**Atividades propostas**.
- 1) Responda às perguntas a seguir sobre o texto a respeito das campanhas de Macron e Mélenchon, marcando cada resposta com a mesma letra.
(a) Que cargos o texto atribui a Richard Ferrand?
(b) Para cerca de quantas pessoas Mélenchon discursa no teatro municipal de Tourcoing?
(c) Quantos signatários e quantos grupos de apoio tem o La France Insoumise?
- 2) Escreva a continuação do texto sobre as campanhas de Macron e Mélenchon, começando logo após a última frase apresentada.
#### Texto
Mesmo recebendo apoio de empresas, para as quais os partidos terceirizam uma parte cada vez mais significativa das tarefas militantes, o En Marche! deve seu rápido crescimento às redes partidárias de antigas organizações. Seções inteiras de federações socialistas foram para seu lado. E muitos importantes representantes eleitos, ao mesmo tempo que reclamam uma abertura do PS às eleições legislativas, apoiam Macron. O próprio presidente do Escritório Nacional de Adesões do PS desertou. De forma mais ampla, o movimento atrai os fanfarrões. Bernard Kouchner, François Bayrou, Robert Hue, François de Rugy e muitos outros, qual uma trupe sem colônia e sem recursos, constroem a campanha ao lado do antigo banqueiro.
“Hoje, o verdadeiro abismo não é entre a esquerda e a direita”, estima Richard Ferrand, deputado socialista do departamento de Finistère e secretário-geral do En Marche!, “mas entre os conservadores e os progressistas.” No mesmo caminho de Bill Clinton, Tony Blair e Matteo Renzi, Macron tenta abrir na França uma “terceira via”, promovendo uma democracia neutralizada pelo consenso. “Engajei-me no PS aos 18 anos. Eu ia às reuniões e aos debates”, continua Ferrand, que apresentou a Lei Macron na Assembleia. “Na época, ainda existia a classe operária e os metalúrgicos. Hoje, a relação entre patrões e empregados é de companheirismo. Existe um interesse comum. É verdade que Zola não morreu e que sempre podemos encontrar senhores de escravos nas empresas, mas o conflito de classe perdeu sua evidência.”
Mélenchon não acredita em nada disso. Do alto de um estrado, casaco preto e gravata vermelha, ele se dirige a cerca de cem pessoas que conseguiram entrar no teatro municipal de Tourcoing. “Os poderosos querem sempre ter a última palavra. E é com isso que eles impressionam, que dão medo. E as pessoas têm medo. É desse medo que nós queremos libertar o mundo do trabalho. Medo do dia de amanhã, de perder o emprego, de não ter mais salário.” No início de janeiro, o candidato organizou uma “descida” do La France Insoumise. Algumas semanas antes, uma funcionária do caixa da rede de supermercados Auchan teve um aborto natural, devido às suas condições de trabalho: “Disseram para mim: ‘Não vale a pena citar Zola’”, continua Mélenchon. “Eu não estou citando Zola. É a vida que está citando Zola.”
A forma partido em questão
Com 280 mil signatários e 2.800 grupos de apoio, o La France Insoumise se tornou uma das maiores forças políticas organizadas do país. Mesmo que exista uma proximidade entre seu dispositivo de campanha e o do En Marche!, Mélenchon toma cuidado para se diferenciar de seu adversário: “Acredito que a comparação tem valor se definimos o recurso à plataforma como uma alternativa à forma tradicional dos partidos”, estima.4 “[Mas] a relação das duas plataformas com a sociedade não é a mesma.” Com uma página no Facebook e um canal no YouTube que conta com mais de 200 mil seguidores, ele acrescenta: “O sistema Macron funciona muito com base na midiasfera oficial. […] Nós funcionamos voluntária e essencialmente às margens da oficialidade”.
########
#### Dados apresentados
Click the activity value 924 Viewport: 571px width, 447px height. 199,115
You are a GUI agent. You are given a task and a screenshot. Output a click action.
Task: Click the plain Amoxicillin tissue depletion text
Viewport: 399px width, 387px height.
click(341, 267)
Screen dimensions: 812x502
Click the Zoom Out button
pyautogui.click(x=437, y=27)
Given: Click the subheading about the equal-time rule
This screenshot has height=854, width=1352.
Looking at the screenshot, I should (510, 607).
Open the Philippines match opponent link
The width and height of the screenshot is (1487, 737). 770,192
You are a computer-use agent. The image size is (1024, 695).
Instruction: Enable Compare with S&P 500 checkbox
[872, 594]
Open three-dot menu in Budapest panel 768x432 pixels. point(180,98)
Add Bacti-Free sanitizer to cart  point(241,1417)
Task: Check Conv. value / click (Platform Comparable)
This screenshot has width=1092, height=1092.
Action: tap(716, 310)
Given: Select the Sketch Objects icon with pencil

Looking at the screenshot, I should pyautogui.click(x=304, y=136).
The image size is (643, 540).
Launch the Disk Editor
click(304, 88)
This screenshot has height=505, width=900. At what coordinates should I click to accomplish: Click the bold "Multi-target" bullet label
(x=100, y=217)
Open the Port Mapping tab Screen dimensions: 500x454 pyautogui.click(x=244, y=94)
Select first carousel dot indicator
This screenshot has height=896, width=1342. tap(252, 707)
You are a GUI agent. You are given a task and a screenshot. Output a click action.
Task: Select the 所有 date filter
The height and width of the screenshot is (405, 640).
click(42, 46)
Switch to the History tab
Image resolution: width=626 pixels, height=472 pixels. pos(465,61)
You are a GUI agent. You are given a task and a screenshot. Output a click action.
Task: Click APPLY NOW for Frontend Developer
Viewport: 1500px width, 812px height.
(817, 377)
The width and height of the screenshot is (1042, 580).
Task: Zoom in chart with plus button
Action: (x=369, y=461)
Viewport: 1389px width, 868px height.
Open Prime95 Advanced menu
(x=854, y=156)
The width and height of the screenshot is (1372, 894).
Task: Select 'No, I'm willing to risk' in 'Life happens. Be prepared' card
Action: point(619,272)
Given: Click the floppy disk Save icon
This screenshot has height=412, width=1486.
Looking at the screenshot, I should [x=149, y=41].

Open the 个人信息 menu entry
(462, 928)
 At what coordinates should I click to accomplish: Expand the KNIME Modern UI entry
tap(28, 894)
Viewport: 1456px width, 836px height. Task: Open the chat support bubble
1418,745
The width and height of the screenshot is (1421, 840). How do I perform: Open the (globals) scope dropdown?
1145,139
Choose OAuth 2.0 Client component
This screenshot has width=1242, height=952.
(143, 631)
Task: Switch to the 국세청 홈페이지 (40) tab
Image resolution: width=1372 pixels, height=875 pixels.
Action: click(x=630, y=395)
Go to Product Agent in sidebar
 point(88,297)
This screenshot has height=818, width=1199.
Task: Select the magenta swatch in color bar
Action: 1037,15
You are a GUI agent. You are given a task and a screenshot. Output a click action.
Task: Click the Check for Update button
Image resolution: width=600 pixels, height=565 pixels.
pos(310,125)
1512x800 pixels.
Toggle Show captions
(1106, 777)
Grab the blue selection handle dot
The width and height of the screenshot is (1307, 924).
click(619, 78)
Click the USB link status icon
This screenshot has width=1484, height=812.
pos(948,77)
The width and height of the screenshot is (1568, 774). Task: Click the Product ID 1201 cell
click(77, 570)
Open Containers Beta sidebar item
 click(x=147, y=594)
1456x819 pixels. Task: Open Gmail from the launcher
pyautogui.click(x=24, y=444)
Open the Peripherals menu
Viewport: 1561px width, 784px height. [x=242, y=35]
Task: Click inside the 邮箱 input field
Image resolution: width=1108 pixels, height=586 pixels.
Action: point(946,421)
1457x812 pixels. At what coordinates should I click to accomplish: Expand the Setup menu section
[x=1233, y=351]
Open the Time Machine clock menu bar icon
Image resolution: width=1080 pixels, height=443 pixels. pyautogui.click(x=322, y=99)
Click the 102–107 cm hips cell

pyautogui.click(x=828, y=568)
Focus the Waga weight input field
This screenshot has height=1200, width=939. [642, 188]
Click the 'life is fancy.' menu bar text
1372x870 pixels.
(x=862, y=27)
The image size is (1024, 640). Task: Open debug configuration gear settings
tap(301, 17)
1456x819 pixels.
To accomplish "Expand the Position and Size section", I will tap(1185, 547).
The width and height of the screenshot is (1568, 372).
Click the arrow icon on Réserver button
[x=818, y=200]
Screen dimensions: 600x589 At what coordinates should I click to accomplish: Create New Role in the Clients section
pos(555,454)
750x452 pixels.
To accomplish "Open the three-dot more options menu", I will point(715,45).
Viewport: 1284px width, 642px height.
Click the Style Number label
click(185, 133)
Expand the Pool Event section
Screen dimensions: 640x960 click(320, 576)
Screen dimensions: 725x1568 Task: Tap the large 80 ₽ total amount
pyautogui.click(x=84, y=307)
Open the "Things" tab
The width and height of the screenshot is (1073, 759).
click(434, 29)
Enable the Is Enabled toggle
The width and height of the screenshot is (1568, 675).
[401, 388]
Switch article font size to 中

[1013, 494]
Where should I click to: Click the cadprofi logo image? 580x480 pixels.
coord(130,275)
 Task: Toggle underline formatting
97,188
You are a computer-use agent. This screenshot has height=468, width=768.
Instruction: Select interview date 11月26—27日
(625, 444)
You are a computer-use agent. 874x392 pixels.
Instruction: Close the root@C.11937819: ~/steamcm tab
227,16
########
**Respostas em ordem**.
- 1)
(a) Deputado socialista do departamento de Finistère e secretário-geral do En Marche!.
(b) Cerca de cem pessoas.
(c) 280 mil signatários e 2.800 grupos de apoio.

- 2)
A centralidade da plataforma resultaria da observação por parte de Mélenchon dos mecanismos da revolução cidadã na América Latina. Enquanto o mundo teria entrado, segundo ele, na “era do povo”, a utilidade dos partidos teria perdido sua evidência. “Todos esses movimentos [latino-americanos] são extremamente dependentes de um personagem que expressa a vontade do momento”, observa em um livro de entrevistas. “Mas acontece quase sem organização nem partido quando ele ganha as eleições. Mesmo que o [seu] papel seja, de maneira permanente, central. […] É uma fraqueza orgânica dessas revoluções.”5
Nascido em reação às contradições internas do Front de Gauche [Frente de Esquerda] (FG), o La France Insoumise não é um cartel de partidos. O FG devia permitir instituir esse “partido sem muros”,6 no estilo do Die Linke na Alemanha e do Syriza na Grécia, que apareceu na campanha contra o Tratado Constitucional Europeu em 2005. Mas ele fracassou em se constituir como força perene e autônoma. Claro, o La France Insoumise assume uma parte das tarefas que incumbem ordinariamente às organizações clássicas. Ele, por exemplo, lança candidatos e forma seus militantes em universidades populares, mas foi concebido para que os mecanismos partidários não tenham poder sobre ele. Mélenchon explica: “Não pedimos a ninguém que tenha uma carteirinha – podem ter uma, não se deve ter vergonha de pertencer a um partido, mas o movimento La France Insoumise não é um partido”.7 De fato, ele reúne signatários, e não aderentes; funciona graças a doações, e não a cotizações. E, por enquanto, não existe estatuto, instâncias representativas e correntes. Seu programa, O futuro em comum, foi alimentado por contribuições de seus membros; mas a linha política e a direção estratégica não foram objeto de um debate ou de um voto no interior do movimento.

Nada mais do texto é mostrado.